İşte o aşşağılık mahluk, çevresine topladığı bir manga faşist domuzcuğu salmıştı, ‎akşam ‎karanlığında üstüme: 2 OCAK 1980.‎

Bir manga domuzcuk başa çıkamamış bir kişiyle; fıtratları icabı kahpece on dörtlüyle ‎‎arkadan kurşunlamış; kaçmışlardı.‎

İntikamım, ölüme direnmek dimdik yaşamak, soysuz satılmışların ipini pazara çıkarmak ‎‎oldu, oluyor, olacak.‎

Biliyorum, karanlıklarıyla savaştığımı biliyor, izliyor; yaralı kancık domuzlar gibi acıdan ‎‎kıvranıyor; kahırlarından geberiyorlar. ‎

Ben de bunu bildiğimi bilsinler; geberemesin kahrolsunlar diye yazdım bunları.‎

O Gün, insanca acılanan, yaşadıkları en kötü gün olarak hatırlayan güzel çocuklarıma, ‎güzel ‎insanlara sevgiyle selam olsun.‎

CAN SIKTIM CANLAR  BİRAZ NEŞE

Hani, besili kancık ayı kılıklı herif var ya, birkaç yıl sonra Kızılay İzmir Caddesi’nde ‎karşılaştık. ‎‎Beni zıpkın gibi görünce, kazığa düşmüş domuz gibi homurdandı:”Sen ‎öyle gez bakalım…”  ‎

‎-‎Bu taifenin bu iğrenç kinlerinin boyutuna tanık oluyoruz ya ‎ekranlarda, meydanlarda. ‎Aynı ‎bokun türleri.- Duymam sandı ama duydum. -Ne ‎yapacağına kilitlenmiş olmalıyım. ‎Olaydan sonra, durum değerlendirmesi yapmak ‎için,‎ yapılan veli toplantısında “O da hak ‎etmişti” dediği de kulağıma gelmişti.-‎

Ona doğru yöneldim, feleği şaştı. Yer yarılsa içine girecek.
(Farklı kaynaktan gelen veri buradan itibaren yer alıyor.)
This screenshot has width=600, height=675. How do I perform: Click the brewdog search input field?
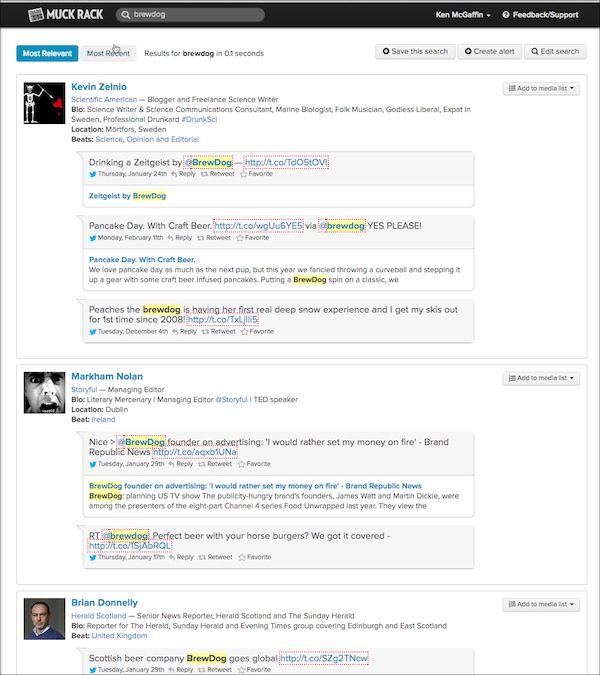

Utancından değil, korkusundan.‎

Ne yaptım dersiniz ?..‎ Gittim, öptüm mahlûku !..‎

O besili onursuz domuz bile yavru lağım faresine dönüştü. Ayrıldık…  Üç beş adım gittikten ‎‎sonra, ar‎dımdan seslendi:‎

‎”Ben şaka yapmıştım, ciddiye alma hocam” diye.‎ Ben de: “Almadım zaten, neyini ciddiye alacam, hiç bir zaman almadım ki” dedim. ‎

Döndü yürüdü. Arkasından ‎seyrettim. Bacakları dolaşıyordu.‎ Biliyordum, dönüp bakacaktı, ‎baktı. Üstten bakan ‎müstehzi bir ifadeyle seyrettiğimi görmesi ömrünün en büyük ‎felaketi oldu. ‎Acımadım dersem, yalan olur, zavallıya.‎

Başını tutsam da kışkırttığı it sürüsüne tecavüz ettirsem, o kadar acı koymazdı.‎

Devrimcinin intikamı, it soyunun inadına yaşamak; yaşatmaktır. Devrimciler böyle alır öcünü.